---- EXTRACTED INFORMATION

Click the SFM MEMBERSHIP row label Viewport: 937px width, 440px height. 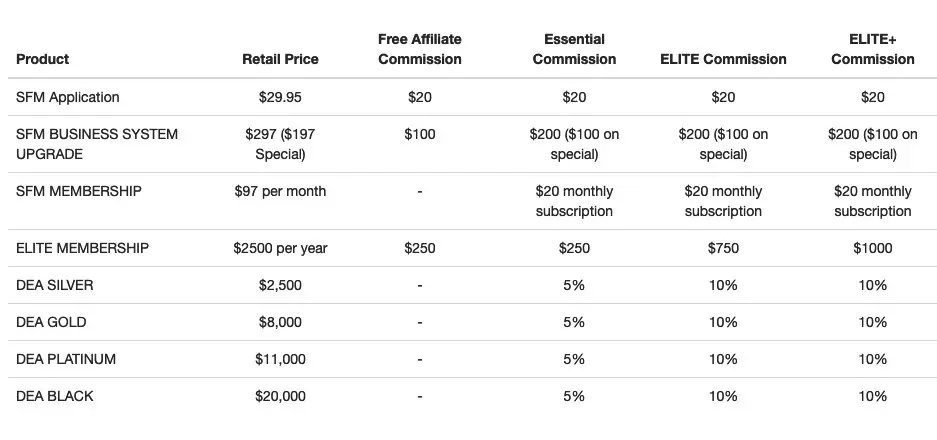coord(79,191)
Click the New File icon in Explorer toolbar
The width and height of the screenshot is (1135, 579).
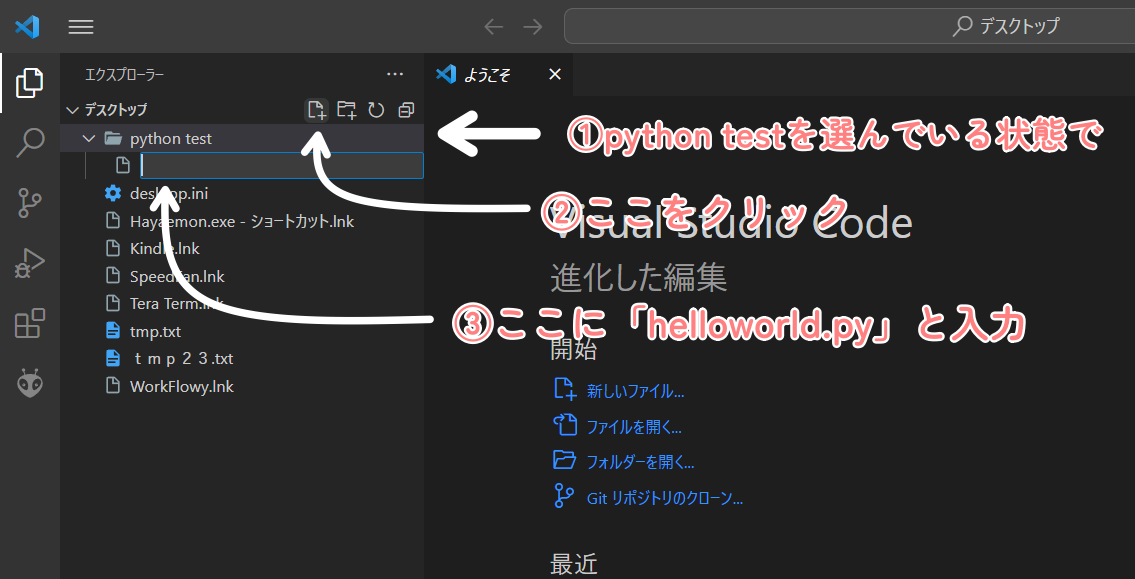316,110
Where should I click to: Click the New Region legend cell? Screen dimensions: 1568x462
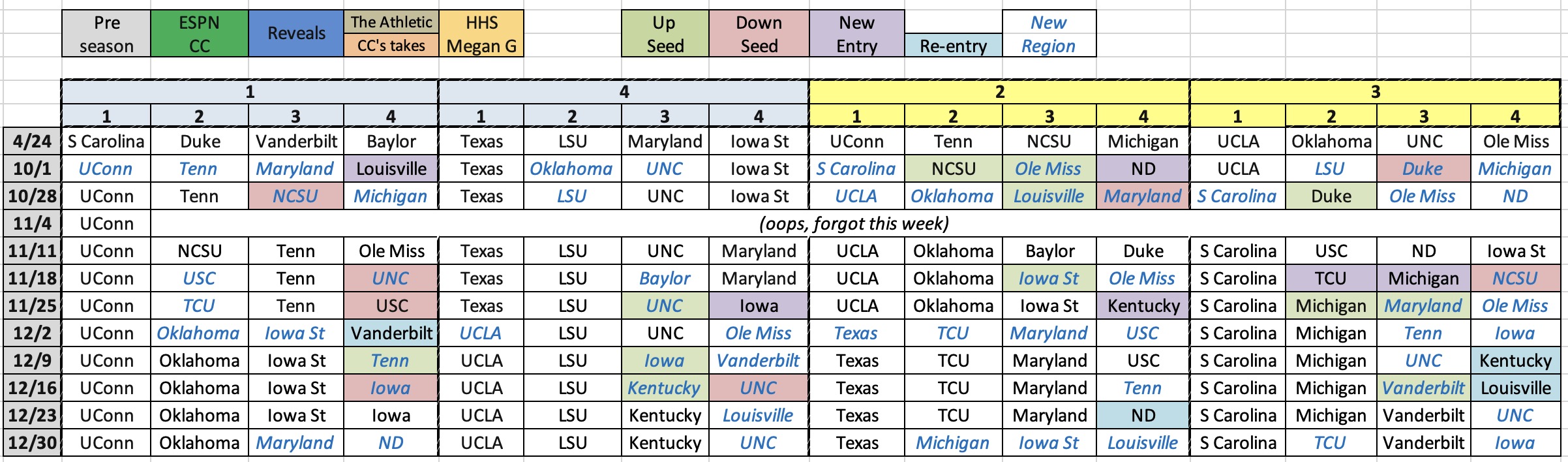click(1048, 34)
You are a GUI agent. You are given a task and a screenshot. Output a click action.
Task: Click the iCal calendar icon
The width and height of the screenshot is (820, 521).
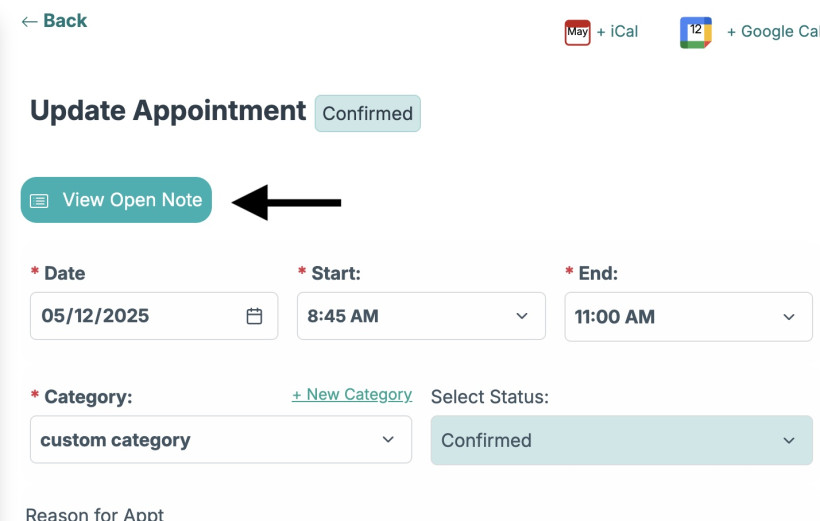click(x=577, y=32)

--------

EXERCISE INSTRUCTIONS –
Please retype exactly the lines from the line containing "The width and height of the screenshot is (820, 521)." through the final line of the records above, inclusive, leaving out any pictures.

COMPLETED TASK –
The width and height of the screenshot is (820, 521).
click(x=577, y=32)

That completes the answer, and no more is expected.